Not only did The Taken King introduce a significant new story and extra hours of gameplay in a familiar world, but it also included three new subclasses complete with super abilities, over seventeen new exotic weapons and improvements to ten other existing weapons, twenty new armor pieces and improvements to eighteen additional armor units.
On top of that, The Taken King also rewrote the way Destiny dealt with leveling, moving away from a system that based levels on acquiring armor to an experience point-driven system.
19. Borderlands 2: Tiny Tina's Assault on Dragon Keep
Borderlands 2: Tiny Tina's Assault on Dragon Keep is somewhat unique in the world of DLC. Developers only released it as extra content for Borderlands 2, yet it inspired its own sequel, Tiny Tina's Wonderland, released as its own full game in 2021. When an add-on is so good that the developers can release the same content as a standalone title, you know it's worth the investment.
Tiny Tina's Assault on Dragon Keep arrived in 2013 and successfully combined two previously distant genres. Set inside a Dungeon's & Dragon-inspired tabletop game, Tina acts as the “bunker master,” guiding players through a third-person shooter title. Assault on Dragon Keep testifies to what developers can achieve when a team commits to trying something new. Completing Assault on Dragon Keep as a DLC item takes around eight and a half hours and longer for those who want to experience everything.
Gamers award unanimous praise to Borderlands 2: Tiny Tina's Assault on Dragon Keep for its incredible story, which keeps them engaged while playing and shows the developers' commitment to building something more than just extra filler content.
20. Dishonored: The Brigmore Witches
Many gamers will agree that this final DLC package for Dishonored played just as good as, if not better than, the base game and was the best of its three DLCs.
The Brigmore Witches exemplifies the power of a DLC package, introducing a compelling new story that serves a double purpose, forming a bridge between two main titles.

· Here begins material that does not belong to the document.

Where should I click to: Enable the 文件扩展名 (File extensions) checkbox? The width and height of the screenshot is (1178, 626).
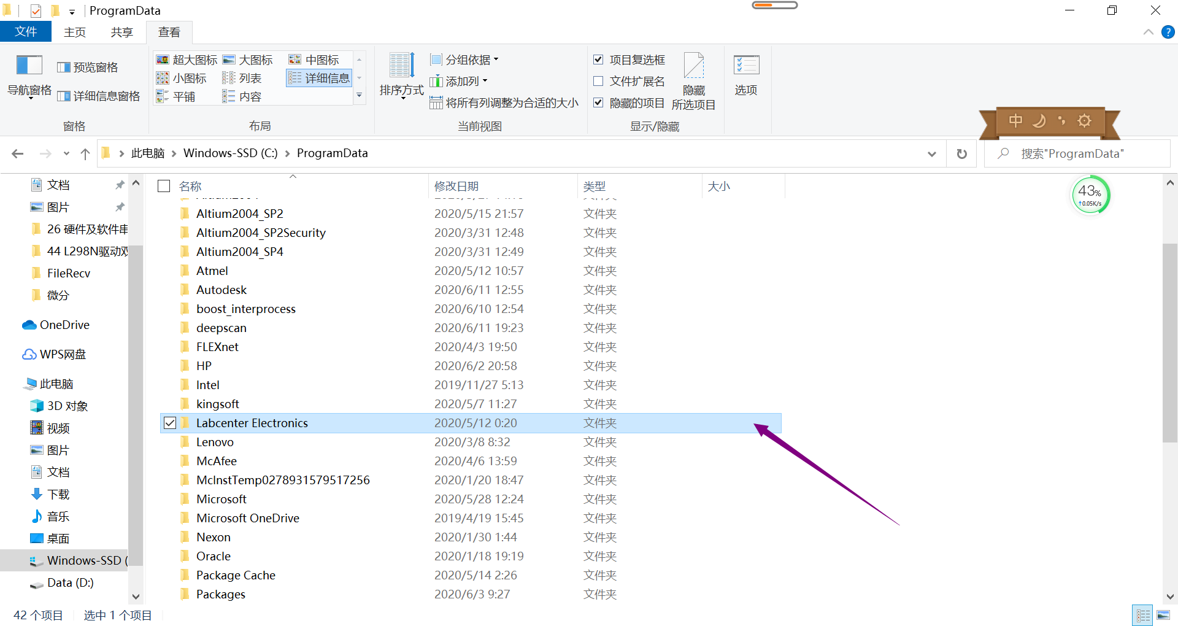tap(598, 81)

The Brigmore Witches ties to the great work done by its earlier partner DLC, the Knife of Dunwall, which turned former target Duad into the protagonist.
What works so well with The Brigmore Witches is how it expands on the world's lore, turning Daud into a fully formed three-dimensional character. Also, playing the DLC introduces players to several characters that play significant roles in Dishonored 2.
In many ways, Dishonored: The Brigmore Witches pulls double duty and works to the benefit of both the game it is the extra content for and its sequel, Dishonored 2. The Brigmore Witches adds around five hours of playtime to the original title. That jumps to ten, including the lead-up DLC that players need to play first. Combined, this is more than half the time of the original game, which means gamers get great value for their money while they wait to move on to the second game in the series.
21. Cuphead: The Delicious Last Course
Gamers cite Cuphead as one of the most challenging games ever made. That owes to the nonstop action on screen and the barrage of sprites that will quickly deplete health and send souls scurrying heavenward.
The Delicious Last Course was announced in 2018, and after some delays, a global pandemic, and a few more delays, it finally launched in June 2022 to much fanfare and aplomb. The Delicious Last Course hit the same high notes as the base game but introduced some new mechanics and cranked up the difficulty even higher without sacrificing any of the original charm or quality.
Cuphead: The Delicious Last Course takes approximately five hours to complete the main and sub-levels, making it an excellent addition to the base game, which clocks in at around 16 hours to complete to the same degree.